17 comments

[ 9.3 ms ] story [ 51.9 ms ] thread
Fantastic!

I'm particularly excited about the retransmit tracepoints, as troubleshooting some of these issues on systems that can't afford the tcpdump overhead has caused me significant headache in the past.

Can someone explain how this differs from tcpdump and what advantages/disadvantages this new capability has?
tcpdump shows on-the-wire packet details only, and works by instrumenting all send/receive events. These tracepoints can expose a lot more information: kernel state (including congestion control metrics), process IDs, application stacks, etc, and do so with much lower overhead by instrumenting lower-frequency events only. This makes it much more suitable for production use. We'll be able to collect TCP session information 24x7 with negligible overhead, whereas tcpdump/libpcap would be too expensive in our environment (Netflix).
So does this make it easier for Linux to have a version of Little Snitch?
I haven't used Little Snitch, but if it's a firewall then yes, this work is related to the eBPF work in Linux, which has been used for custom firewalls. There's a lot of work in this space, so I don't know where best to start. One example is cilium: https://github.com/cilium/cilium
Aha, that looks great. Yes, it's a firewall/network monitor, which monitors/controls network traffic tied to specific applications. That does appear to be the level 7 piece in cilium that, based on my naive reading of older attempts at Little Snitch-alike projects, was difficult, unreliable, and costly to do. Now I can confirm my excitement about these developments, even if I don't really understand them. :)
A "Little Snitch"-like system for Linux would be pretty easy to develop without these changes as well. I've thought about building such a tool, but never really had the need or saw the point over my existing workflows.

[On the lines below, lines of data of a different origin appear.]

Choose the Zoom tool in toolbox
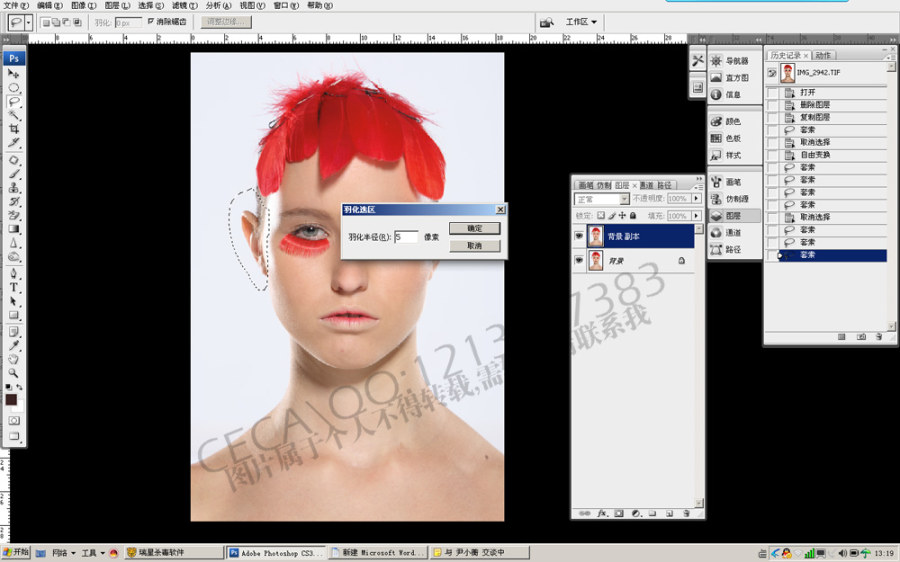The image size is (900, 562). click(x=14, y=373)
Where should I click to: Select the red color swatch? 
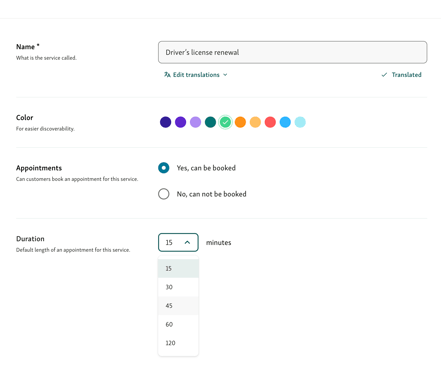tap(270, 122)
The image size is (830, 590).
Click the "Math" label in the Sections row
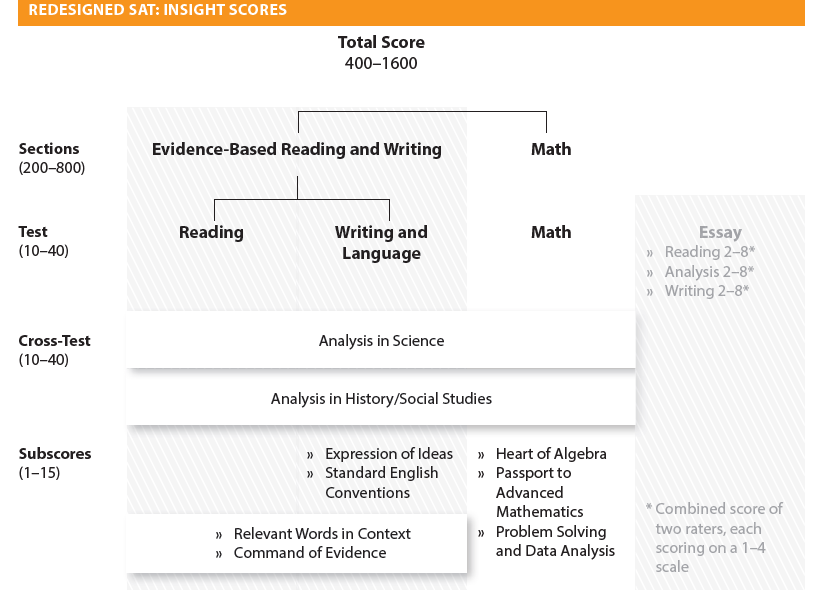pyautogui.click(x=551, y=149)
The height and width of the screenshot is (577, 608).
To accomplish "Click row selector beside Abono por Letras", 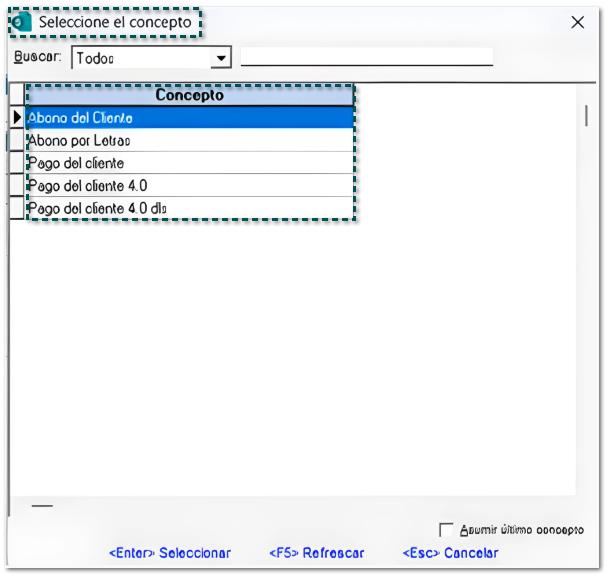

I did once (over 10 years ago now) develop a tool that would, upon receiving a packet from a new source, perform an OS fingerprint on it and if it turned out to be Microsoft Windows, block it once the fingerprinting process returned... :-) This tool actually just fired off a script (JIT compiled) for every packet that matched pre-defined criteria and that script could return a verdict on what to do with that packet, which could involve inspecting userspace connections trivially

I think the cgroup BPF filters align more with what Little Snitch can do as opposed to the TCP tracepoints. In modern versions of systemd, you can restrict a given network application to only having access to specific IPs via this mechanism.
It's more about starting out with being able to see what network activity specific applications are causing before you try to define what's allowed. There are a lot of programs running on my linux desktop that I would first need to monitor before I can decide if they should be restricted (or simply uninstalled).
So does this make it easy to retrieve the current window size for a connection efficiently?
All these work, does it mean Netflix is abandoning BSD?
No. I always make sure I put Linux and BSD logos on my slidedecks when introducing Netflix. Linux on the cloud, BSD on the CDN. And also, the TCP tracepoint kernel commits was really done by multiple other companies. :)
Also, Netflix folks have just committed a „TCP Black Box” to FreeBSD-CURRENT, which seems to be something very similar in purpose.
Any potential security issues here? Could this be potentially exploited? I guess you could ask that about anything, but I'm asking.
@brendangregg - superb work!

Do you (or anyone else here) know if something like this exists already, or is in the pipeline, for raw sockets in Linux?